PROBLEM DETAILS -
Each line below from the one containing "Instruction: Click the 样例1 sample input block" through the one containing "Switch to the bit toggling keypad" should be output exactly as it stands, and no other line should appear.

GIVEN INFORMATION START

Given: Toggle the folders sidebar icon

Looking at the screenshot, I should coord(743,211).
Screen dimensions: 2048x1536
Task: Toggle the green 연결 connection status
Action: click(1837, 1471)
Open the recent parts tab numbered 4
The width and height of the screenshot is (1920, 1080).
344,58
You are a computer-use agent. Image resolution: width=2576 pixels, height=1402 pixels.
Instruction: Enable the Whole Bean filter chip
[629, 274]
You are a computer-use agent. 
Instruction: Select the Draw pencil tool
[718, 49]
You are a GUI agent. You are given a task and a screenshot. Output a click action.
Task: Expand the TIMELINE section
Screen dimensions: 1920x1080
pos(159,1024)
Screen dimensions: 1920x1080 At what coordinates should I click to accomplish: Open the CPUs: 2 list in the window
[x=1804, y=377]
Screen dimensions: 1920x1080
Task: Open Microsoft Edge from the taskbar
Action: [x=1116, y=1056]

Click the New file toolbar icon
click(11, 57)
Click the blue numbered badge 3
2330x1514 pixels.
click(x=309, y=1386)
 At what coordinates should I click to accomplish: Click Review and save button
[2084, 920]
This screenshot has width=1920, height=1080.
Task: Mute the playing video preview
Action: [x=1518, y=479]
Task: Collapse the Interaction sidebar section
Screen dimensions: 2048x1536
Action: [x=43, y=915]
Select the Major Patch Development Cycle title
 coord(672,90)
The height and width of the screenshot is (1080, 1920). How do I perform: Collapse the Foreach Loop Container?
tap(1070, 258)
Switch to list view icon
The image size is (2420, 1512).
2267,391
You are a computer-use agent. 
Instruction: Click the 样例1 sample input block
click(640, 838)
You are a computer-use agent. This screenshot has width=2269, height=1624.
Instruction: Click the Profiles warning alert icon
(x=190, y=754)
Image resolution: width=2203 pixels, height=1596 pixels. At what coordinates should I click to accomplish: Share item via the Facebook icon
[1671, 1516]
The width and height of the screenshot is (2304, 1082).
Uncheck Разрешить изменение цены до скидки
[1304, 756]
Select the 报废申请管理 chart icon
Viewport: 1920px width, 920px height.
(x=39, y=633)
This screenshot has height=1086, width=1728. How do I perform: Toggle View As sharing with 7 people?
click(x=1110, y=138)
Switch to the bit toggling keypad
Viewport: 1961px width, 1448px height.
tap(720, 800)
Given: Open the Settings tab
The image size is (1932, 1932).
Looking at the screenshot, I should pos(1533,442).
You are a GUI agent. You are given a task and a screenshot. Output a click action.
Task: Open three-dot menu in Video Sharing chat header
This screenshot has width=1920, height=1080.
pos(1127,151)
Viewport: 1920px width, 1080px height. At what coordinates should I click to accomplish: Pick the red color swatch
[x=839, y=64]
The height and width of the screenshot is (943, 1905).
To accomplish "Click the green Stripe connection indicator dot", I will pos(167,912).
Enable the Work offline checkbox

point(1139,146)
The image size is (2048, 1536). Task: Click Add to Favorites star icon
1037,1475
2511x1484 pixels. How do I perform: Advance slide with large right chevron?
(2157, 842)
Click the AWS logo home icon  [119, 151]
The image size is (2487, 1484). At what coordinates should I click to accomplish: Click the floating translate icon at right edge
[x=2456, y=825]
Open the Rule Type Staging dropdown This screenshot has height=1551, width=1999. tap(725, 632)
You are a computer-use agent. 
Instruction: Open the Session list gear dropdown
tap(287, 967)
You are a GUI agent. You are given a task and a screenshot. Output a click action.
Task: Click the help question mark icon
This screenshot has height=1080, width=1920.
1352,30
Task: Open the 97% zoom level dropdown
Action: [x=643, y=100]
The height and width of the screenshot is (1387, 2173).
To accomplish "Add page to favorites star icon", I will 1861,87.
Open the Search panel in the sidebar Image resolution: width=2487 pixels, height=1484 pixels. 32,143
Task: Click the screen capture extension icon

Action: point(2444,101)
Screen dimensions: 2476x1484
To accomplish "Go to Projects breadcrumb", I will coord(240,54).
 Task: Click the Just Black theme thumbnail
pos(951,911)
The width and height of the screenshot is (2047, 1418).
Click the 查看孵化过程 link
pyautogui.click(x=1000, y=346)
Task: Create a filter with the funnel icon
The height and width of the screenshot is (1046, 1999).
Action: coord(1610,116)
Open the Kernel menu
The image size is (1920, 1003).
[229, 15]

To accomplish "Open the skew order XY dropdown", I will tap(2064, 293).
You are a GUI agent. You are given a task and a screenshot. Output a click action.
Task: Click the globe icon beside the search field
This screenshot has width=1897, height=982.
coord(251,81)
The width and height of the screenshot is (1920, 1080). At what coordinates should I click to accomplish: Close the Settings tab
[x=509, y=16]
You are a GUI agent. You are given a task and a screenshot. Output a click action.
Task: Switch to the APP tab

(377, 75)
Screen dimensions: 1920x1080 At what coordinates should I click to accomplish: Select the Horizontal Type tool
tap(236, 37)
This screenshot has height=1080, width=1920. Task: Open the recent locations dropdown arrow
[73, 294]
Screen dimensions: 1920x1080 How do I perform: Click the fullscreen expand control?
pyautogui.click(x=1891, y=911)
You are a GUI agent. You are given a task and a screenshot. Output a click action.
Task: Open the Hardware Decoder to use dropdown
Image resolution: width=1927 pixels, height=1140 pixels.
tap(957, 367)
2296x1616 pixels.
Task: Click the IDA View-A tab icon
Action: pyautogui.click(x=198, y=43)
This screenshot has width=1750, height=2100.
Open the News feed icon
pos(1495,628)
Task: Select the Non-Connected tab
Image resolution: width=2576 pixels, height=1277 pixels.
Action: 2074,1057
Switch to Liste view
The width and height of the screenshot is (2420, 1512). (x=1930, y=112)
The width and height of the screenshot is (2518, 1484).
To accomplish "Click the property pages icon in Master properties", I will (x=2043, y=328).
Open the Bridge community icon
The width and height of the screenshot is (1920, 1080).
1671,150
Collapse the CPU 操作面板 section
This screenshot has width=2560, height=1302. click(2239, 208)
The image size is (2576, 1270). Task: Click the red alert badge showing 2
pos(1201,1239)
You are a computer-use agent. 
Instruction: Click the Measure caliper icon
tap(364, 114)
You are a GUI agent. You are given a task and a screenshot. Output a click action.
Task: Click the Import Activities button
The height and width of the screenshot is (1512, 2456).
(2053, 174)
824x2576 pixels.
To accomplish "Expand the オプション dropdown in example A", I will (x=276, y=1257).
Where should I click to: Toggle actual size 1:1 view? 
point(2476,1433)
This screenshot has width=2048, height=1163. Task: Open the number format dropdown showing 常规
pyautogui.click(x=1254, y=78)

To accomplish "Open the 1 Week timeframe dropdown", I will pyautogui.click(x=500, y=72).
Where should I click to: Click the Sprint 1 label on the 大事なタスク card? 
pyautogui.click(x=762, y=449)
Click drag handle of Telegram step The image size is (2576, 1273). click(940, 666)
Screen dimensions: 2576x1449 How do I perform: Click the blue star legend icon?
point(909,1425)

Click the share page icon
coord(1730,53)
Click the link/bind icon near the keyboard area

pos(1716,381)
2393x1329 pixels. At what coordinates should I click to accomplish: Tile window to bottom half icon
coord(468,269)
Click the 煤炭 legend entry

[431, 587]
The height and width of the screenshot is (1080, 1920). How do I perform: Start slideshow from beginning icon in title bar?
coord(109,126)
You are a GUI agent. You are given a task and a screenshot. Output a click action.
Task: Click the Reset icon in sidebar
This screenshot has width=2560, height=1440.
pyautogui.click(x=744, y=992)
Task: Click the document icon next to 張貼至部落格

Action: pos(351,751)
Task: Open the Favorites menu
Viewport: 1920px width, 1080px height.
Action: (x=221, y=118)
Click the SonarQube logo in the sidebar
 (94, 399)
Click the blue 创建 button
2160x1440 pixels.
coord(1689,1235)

GIVEN INFORMATION END

COMPLETED EXERCISE -
Instruction: Click the 样例1 sample input block
click(640, 838)
You are a computer-use agent. This screenshot has width=2269, height=1624.
Instruction: Click the Profiles warning alert icon
(x=190, y=754)
Image resolution: width=2203 pixels, height=1596 pixels. At what coordinates should I click to accomplish: Share item via the Facebook icon
[1671, 1516]
The width and height of the screenshot is (2304, 1082).
Uncheck Разрешить изменение цены до скидки
[1304, 756]
Select the 报废申请管理 chart icon
Viewport: 1920px width, 920px height.
(x=39, y=633)
This screenshot has height=1086, width=1728. How do I perform: Toggle View As sharing with 7 people?
click(x=1110, y=138)
Switch to the bit toggling keypad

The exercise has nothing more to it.